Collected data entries
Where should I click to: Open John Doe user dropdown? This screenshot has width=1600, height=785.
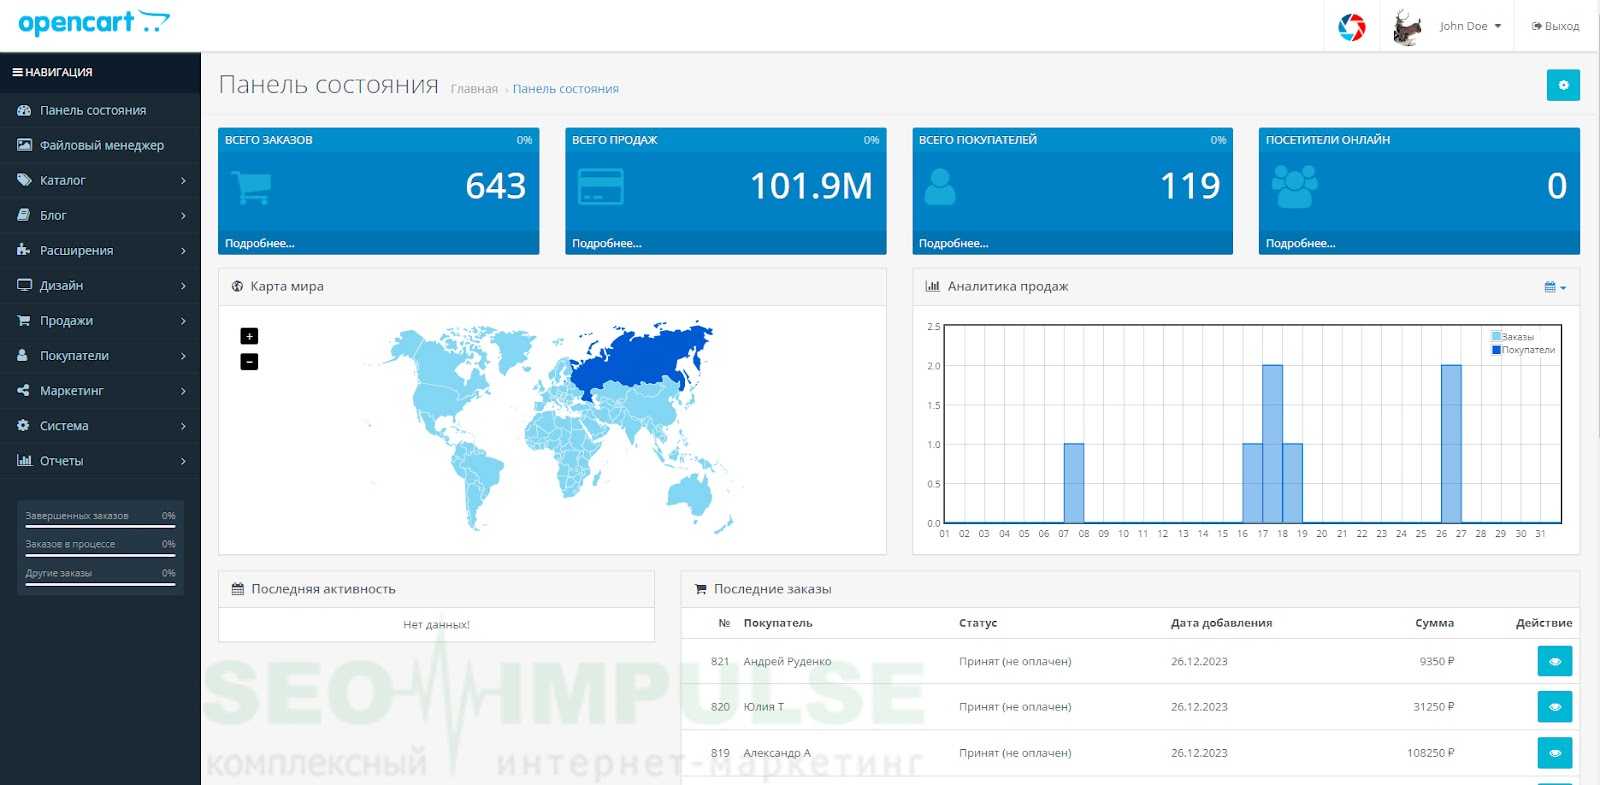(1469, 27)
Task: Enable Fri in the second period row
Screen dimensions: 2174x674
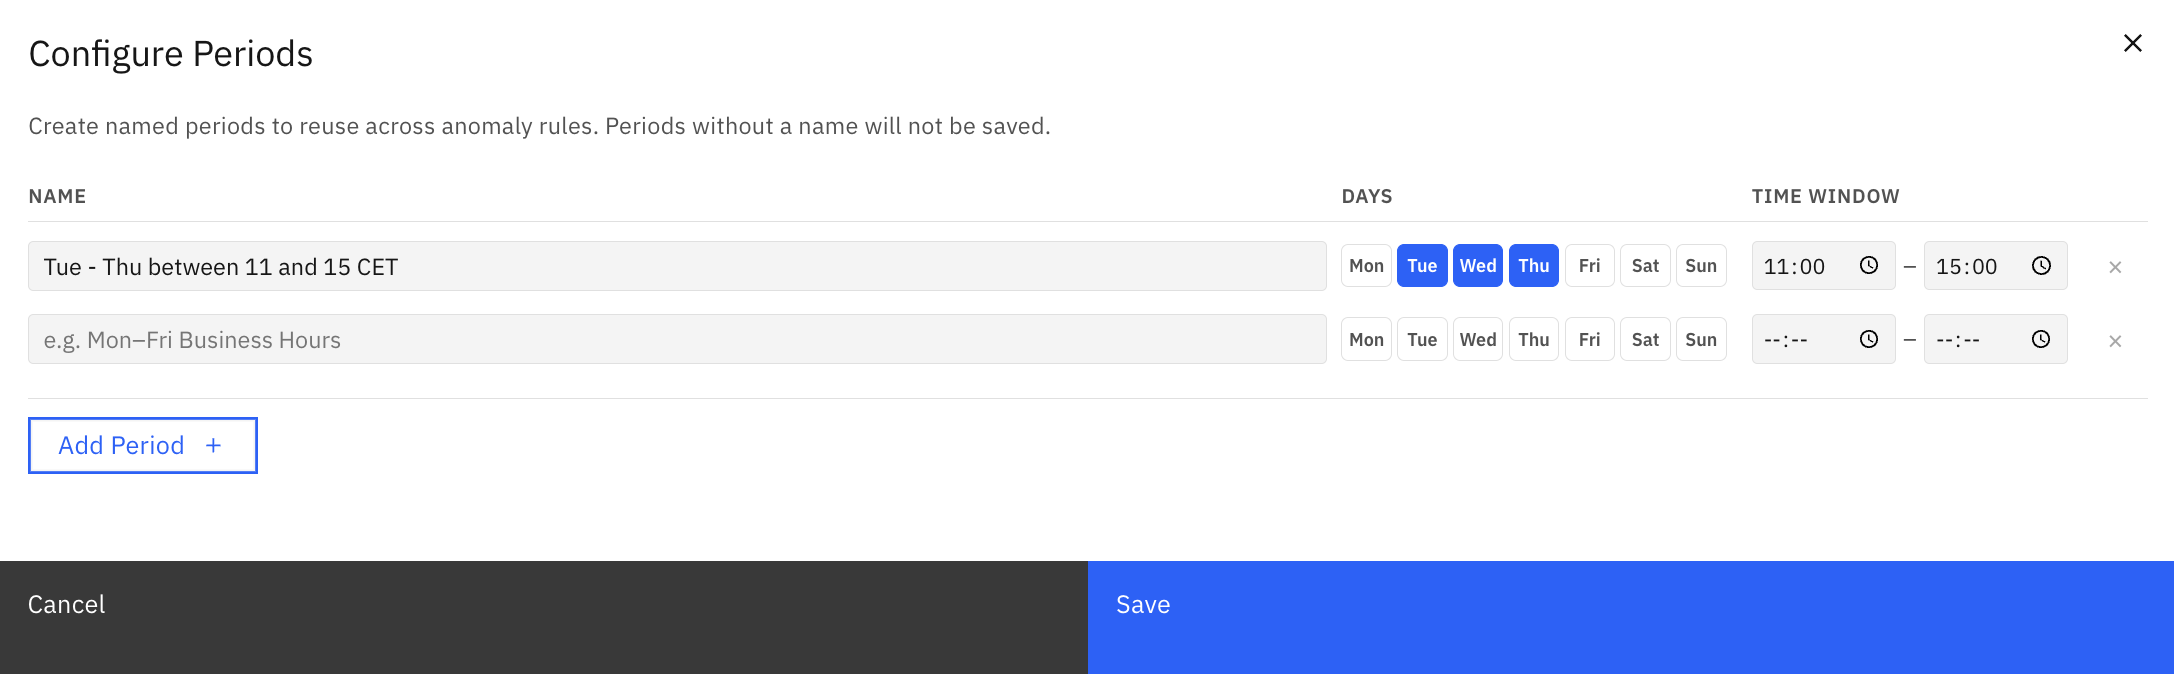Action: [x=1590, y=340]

Task brief – Return every record exactly, leaving out the pictures.

Result below –
Where should I click to: Open John Doe user dropdown? This screenshot has width=1600, height=785.
(1469, 27)
Task: Enable Fri in the second period row
Screen dimensions: 2174x674
Action: [x=1590, y=340]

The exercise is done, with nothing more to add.